С пятницы лабаю этот блюз
То держусь, то, сука, снова нажрусь,
Сколько лет я бьюсь и бьюсь об эти стены головой —
Они все уже соленые на вкус…
Хриплый ужасный голос Тома Вэйтса звучит у Ивана в ушах. В мертвой тишине потрескивают миллирентгены, и гамма-излучение проходит сквозь тонкие стены.
Эхо.
Иван стоит на улице и слушает радиоактивный блюз.

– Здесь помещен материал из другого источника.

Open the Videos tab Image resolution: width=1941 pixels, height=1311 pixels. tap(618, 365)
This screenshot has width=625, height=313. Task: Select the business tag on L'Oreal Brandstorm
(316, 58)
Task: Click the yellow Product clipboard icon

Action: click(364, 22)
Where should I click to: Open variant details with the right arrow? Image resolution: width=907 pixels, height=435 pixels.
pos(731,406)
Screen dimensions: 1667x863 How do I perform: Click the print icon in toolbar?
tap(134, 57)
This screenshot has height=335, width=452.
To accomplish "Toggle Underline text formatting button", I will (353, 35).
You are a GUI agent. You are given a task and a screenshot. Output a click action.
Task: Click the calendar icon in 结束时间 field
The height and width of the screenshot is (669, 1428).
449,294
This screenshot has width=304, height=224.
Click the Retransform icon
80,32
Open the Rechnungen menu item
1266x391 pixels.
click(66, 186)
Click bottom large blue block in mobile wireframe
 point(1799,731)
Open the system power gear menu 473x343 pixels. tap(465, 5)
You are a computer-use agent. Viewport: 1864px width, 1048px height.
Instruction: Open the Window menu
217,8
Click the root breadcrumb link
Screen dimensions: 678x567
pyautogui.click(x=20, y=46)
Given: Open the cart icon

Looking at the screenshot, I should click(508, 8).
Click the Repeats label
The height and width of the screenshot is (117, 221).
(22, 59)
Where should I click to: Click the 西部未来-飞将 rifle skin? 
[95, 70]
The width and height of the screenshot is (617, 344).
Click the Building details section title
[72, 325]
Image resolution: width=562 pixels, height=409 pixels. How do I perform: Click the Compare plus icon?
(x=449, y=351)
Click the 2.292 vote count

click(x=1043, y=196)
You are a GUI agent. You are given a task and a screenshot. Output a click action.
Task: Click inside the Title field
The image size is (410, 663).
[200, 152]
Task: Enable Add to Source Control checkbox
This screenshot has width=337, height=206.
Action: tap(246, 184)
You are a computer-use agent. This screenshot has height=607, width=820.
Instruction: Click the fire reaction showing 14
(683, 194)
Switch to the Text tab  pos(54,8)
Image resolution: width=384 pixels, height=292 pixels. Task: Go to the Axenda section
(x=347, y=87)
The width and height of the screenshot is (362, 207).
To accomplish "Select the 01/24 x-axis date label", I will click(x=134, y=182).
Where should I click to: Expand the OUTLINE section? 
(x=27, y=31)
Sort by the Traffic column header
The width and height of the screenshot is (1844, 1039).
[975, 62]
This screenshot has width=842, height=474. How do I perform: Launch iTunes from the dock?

У него в руке двуствольное ружье.
Он идет по Невскому, обходя машины. Почти все дома без окон, скалятся темными провалами — мрачный жутковатый Петербург смотрит на Ивана слепыми глазами. Он стар. Он безумен. Он ужасен.
Он беззубый старый негр-блюзмен в пожелтевшей манишке.
У Ивана в руке двустволка «ИЖ-43КН». Он поворачивает рычаг — щелк, переламывает стволы — тускло блестят капсюли. Двенадцатый калибр. Патроны — крупная картечь. Останавливающее действие с продлением боли.
Иван смотрит на капсюли — чистые, яркие — и защелкивает ружье. С четким стуком стволы встают на место. Иван взводит курки — один, второй. Чик, чик. Это не настоящие курки, они просто взводят боевые пружины. Но все равно это прекрасное ощущение.